If you’re looking to increase your fiber intake easily, adding flax seeds to your meal can be a great way to start. One tablespoon of whole flax seeds has almost 3 grams of fiber, which equates to 11% of your recommended daily value.
According to the American Heart Association, you should be getting an average of 25 to 30 grams of fiber a day, but Americans average a mere 15 grams. A diet low in fiber not only impacts your weight management efforts, but can also cause digestion issues and even increase your risk of developing chronic diseases.
Adding flax seeds to your breakfast is a great place to start. You can mix in flax seeds with your morning bowl of oatmeal, add it to your granola for a yogurt parfait, mix it into a pancake batter, or even blend them into your smoothie!
Specifically, flax seeds are rich in alpha-linolenic acid (ALA), a type of essential fatty acid that your body cannot produce. The only way to obtain it is through food—and flax seeds are full of them.
In general, consuming omega-3 fatty acids has been proven to reduce inflammation in the body, which can help prevent the development of chronic diseases. In particular, ALA has been linked to decreasing the risk of heart disease—like heart attack and stroke—as well as reducing high blood pressure.
Flax seeds are a rich source of ALA along with walnuts, fatty fish, and some plants.

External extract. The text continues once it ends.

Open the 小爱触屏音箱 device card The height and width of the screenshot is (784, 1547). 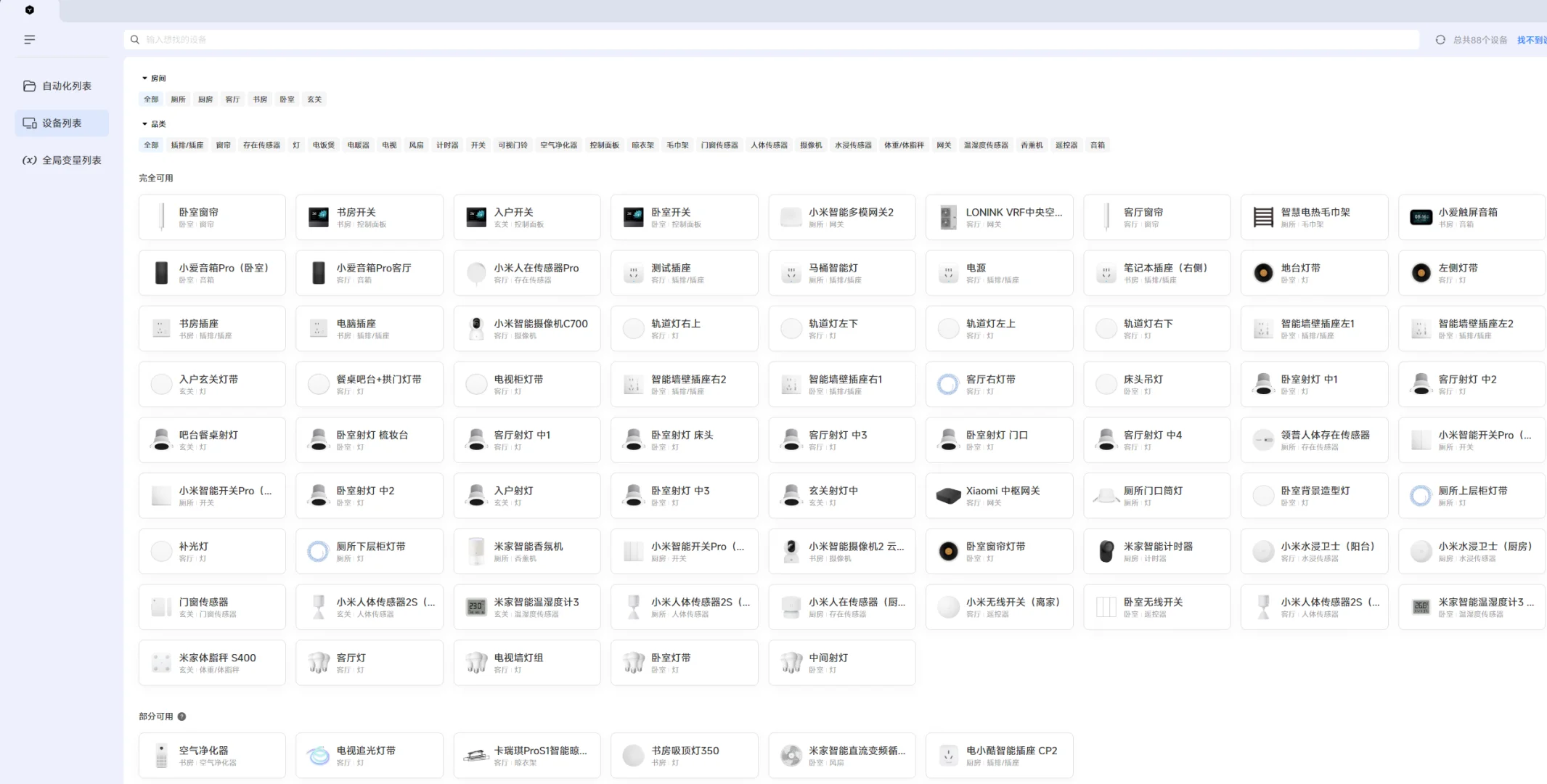(1471, 217)
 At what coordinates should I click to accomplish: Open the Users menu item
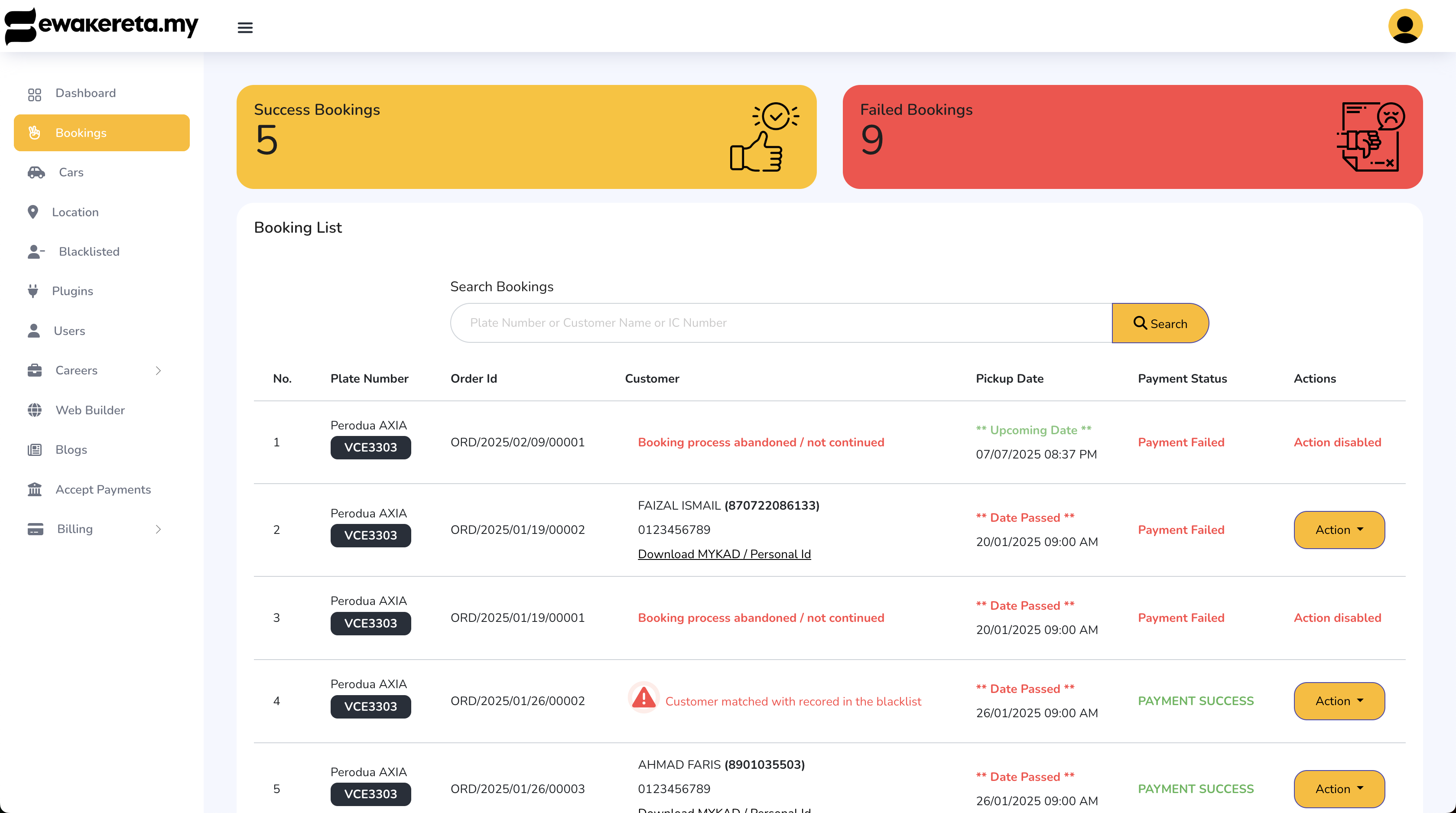click(x=69, y=331)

As mentioned, ALA can help with decreasing your heart disease risk. According to a study review in Advances of Nutrition, there is strong evidence of ALA consumption and the reduced risk of cardiovascular disease. This is due to the fact that ALA is a polyunsaturated fatty acid (PUFA), which has anti-inflammatory effects on the body and has been proven to decrease the risk of heart disease. They also have powerful antihypertensive, anticancer, antioxidant, antidepression, antiaging, and antiarthritis effects, according to Advances in Food and Nutrition Research.
Studies also show that flax seed consumption can help with lowering your blood cholesterol levels. A high level of LDL “bad” cholesterol in your system can cause a buildup in your arteries and increase your risk of cardiovascular disease.
Flax seeds are popularly known to be a natural laxative, which can help with the digestion process and constipation. A 12-week study published in Nutrition & Metabolism found flax seed (when added to baked goods) was able to decrease constipation symptoms, as well as glycemic and lipid levels, for those with type 2 diabetes.
Plus, flax seed consumption has also been shown to positively alter the gut microbiome during digestion by increasing the bacterial flora in your gut. It also reduces the presence of Proteobacteria and Porphyromonadaceae, which have been linked to alcoholic liver disease, according to Nutrients.
Maintaining a healthy weight is important for keeping your body healthy for the long term, so incorporating flax seeds into your diet can be a key way to keeping your weight at a healthy number. In particular, the fiber in the flax seeds can help with feeling full for longer periods of time, according to Appetite.
Flax seed supplementation has also been linked to glucose control and insulin sensitivity, which have both been proven to have an impact on weight management.
This isn’t a side effect of eating flax seeds you’ll have to worry about too much, but it’s something to keep in mind if you suffer from an iron or zinc deficiency.
Flax seeds contain phytic acid, a type of antinutrient that can reduce the absorption of minerals like calcium, zinc, magnesium, copper, and iron. While this can seem like a negative side effect of consuming flax seeds, the effects of it are so minuscule that they are even less threatening than soybean and canola seeds, according to the Journal of Food Science and Technology.
While fiber is beneficial for overall digestive health, having too much fiber can cause digestive problems—especially if you aren’t used to eating a lot of fiber in one sitting. Eating too much fiber at once can cause bloating, gas, stomach pain, and sometimes even nausea.
If you’re looking to add more fiber to your diet, make sure to increase your number gently in order to avoid any digestion discomfort. Adding flax seeds to your baked goods or other common breakfast items is a great and tasty place to start.